My AI bots are setup to only have 1 task loaded at a time. When the AI wants to do a different task, it loads in the new task and unloads the old. This works fine.
I’m wondering when there are many Bots running at the same time, will this constantly loading and unloading task cause problems?
I not using a behavior tree nor a blackboard. Just using an AI Controller. All the tasks are components.
The characters all have a soft reference array of tasks. The AI Controller decides what task to do. Then the task component is load on the character and then executed. The AI Controller then waits for the task to end and then it picks another task. The new task component is loaded and the old task is destroyed.
By doing this, I can make a breathe fire task. I can give it to a dragon a fish and it works great.
The idea is to have very elaborate AI bots that can do many task without carrying all the code
it all depends on if you are creating new segments in memory or not. If you have a pool of tasks that are activated / deactivated or the internals filled depending on the needs then you can do this efficiently as it would all just be in memory manipulation.
If you constantly create and delete tasks => that is where you can run into performance problems.
I’m loading asynchronous a task component then destroying the component when I’m done with it.
Maybe, when the level loads I can have the game instance gather all the task that are present in the level and load them. Then the characters can get what they need from the game instance. Or just run the code directly from the game instance
So if the task component already exist in memory, like on a level manger actor, then adding said task to a character is no big deal as the task was already load on the level manger. Is this correct?
I would also just add to this that actor components are pretty finicky when it comes to keeping them any where out of the actors themselves. Moving them from actor to actor also costs performance.
This thread also tackles the problem of if you are driving logic in actor components with tick enabled inside of them you will pay the penalty of a single actor constantly evaluating multiple ticks.
I would make a uobject (object) derived class that would get it’s tick update from a central ai manager. Guess it all depends on how complex you want the logic inside of the ai building blocks.
Personally I’d probably start off with state trees as their logic seems a bit more straightforward than behavior trees and already look like an ok system. They are internally optimized.
i have no idea without looking at your code, and using insight as proposed.
as a personal general rule, if anything has high churn then it’s probably something that can be optimized. as some suggested with a pool.
you can incur in unnecessary disk load, you risk hitching, you risk fragmenting the memory, mac/ios does no like memory request/free too often or too big (can kill your app), you also risk having issues if at the same time some blocking load happens as it might flush the load (meaning the whole app will stop until everything is loaded), also you make the gc work harder.

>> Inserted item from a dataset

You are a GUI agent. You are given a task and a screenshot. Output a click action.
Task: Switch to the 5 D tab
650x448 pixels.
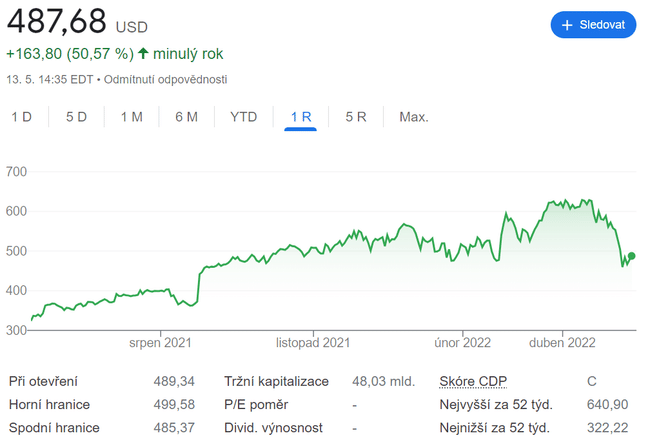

i’d go with a pool. or load everytihng if it’s really not necessary to dynamically load/unload.
K.I.S.S.
Scene components have the added cost of transform calculations. If you can pick your poison then actor components are better in that regard as the don’t physically exist on the actor but just just data containers with functions.
Though if it is separate logic then at that point why not go the route of the state tree. The behaviors are basically like actor components, just not stuck on the actor but condensed in the state tree.